The FDA has approved a supplemental New Drug Application (sNDA) for Cumberland Pharmaceuticals Inc.’s Acetadote (N-acetylcysteine for injection) product, an intravenous (IV) formulation of N-acetylcysteine (NAC) indicated to prevent or lessen liver injury after ingestion of potentially toxic quantities of acetaminophen.
 
Acetaminophen, a common over-the-counter pain reliever and fever reducer, is the leading cause of acute liver failure in the United States. Each year, thousands of individuals experience accidental or intentional acetaminophen poisoning, leading to serious liver damage.
 
The newly approved dosing regimen simplifies the administration of Acetadote by combining the first two bags of the standard regimen into a single, slower infusion.
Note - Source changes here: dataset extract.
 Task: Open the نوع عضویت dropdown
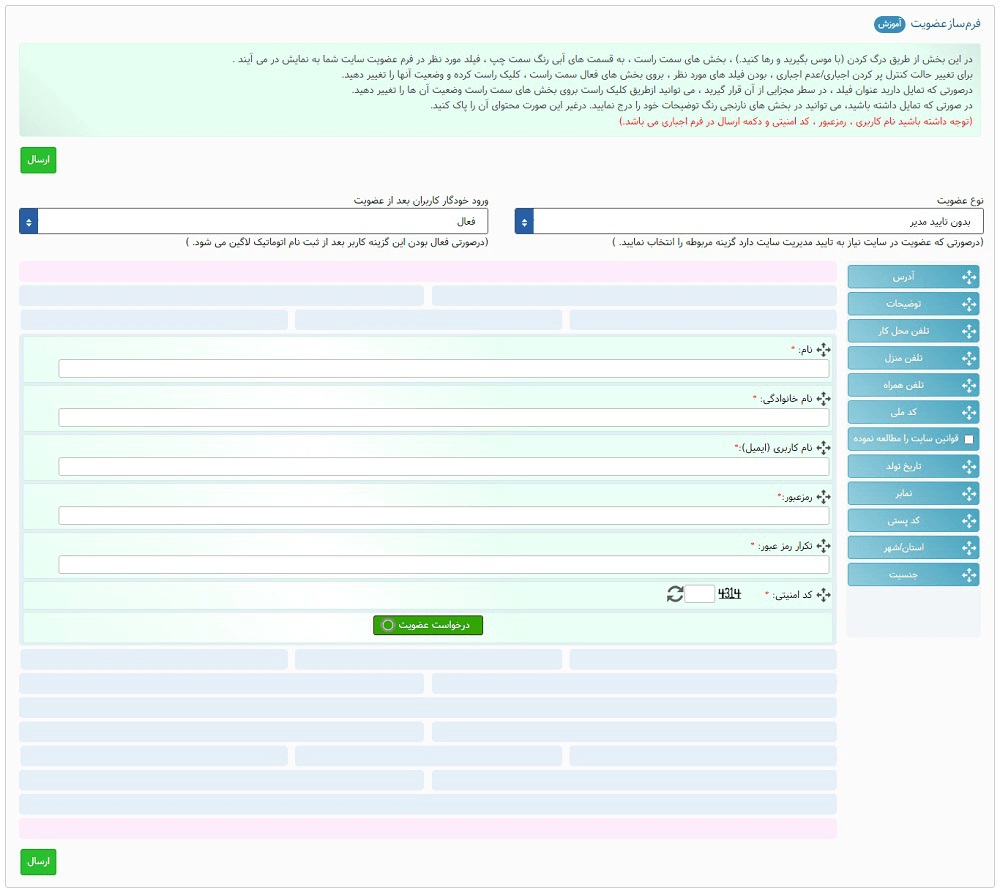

This streamlined approach has been implemented in hospitals across multiple countries and demonstrated to reduce the frequency of medication errors and potentially serious non-allergic anaphylactoid reactions (NAARs) without compromising the effectiveness of Acetadote2-6. By simplifying the dosing regimen, healthcare providers can administer the life-saving treatment more efficiently, potentially improving patient outcomes.
 
“We are thrilled to announce the FDA approval of this simplified dosing regimen for Acetadote,” said A.J. Kazimi, Cumberland’s Chief Executive Officer. “This important milestone underscores our commitment to improving patient care and providing innovative solutions for urgent medical needs. By streamlining the administration process, we aim to enhance patient outcomes and reduce the burden on health care providers.”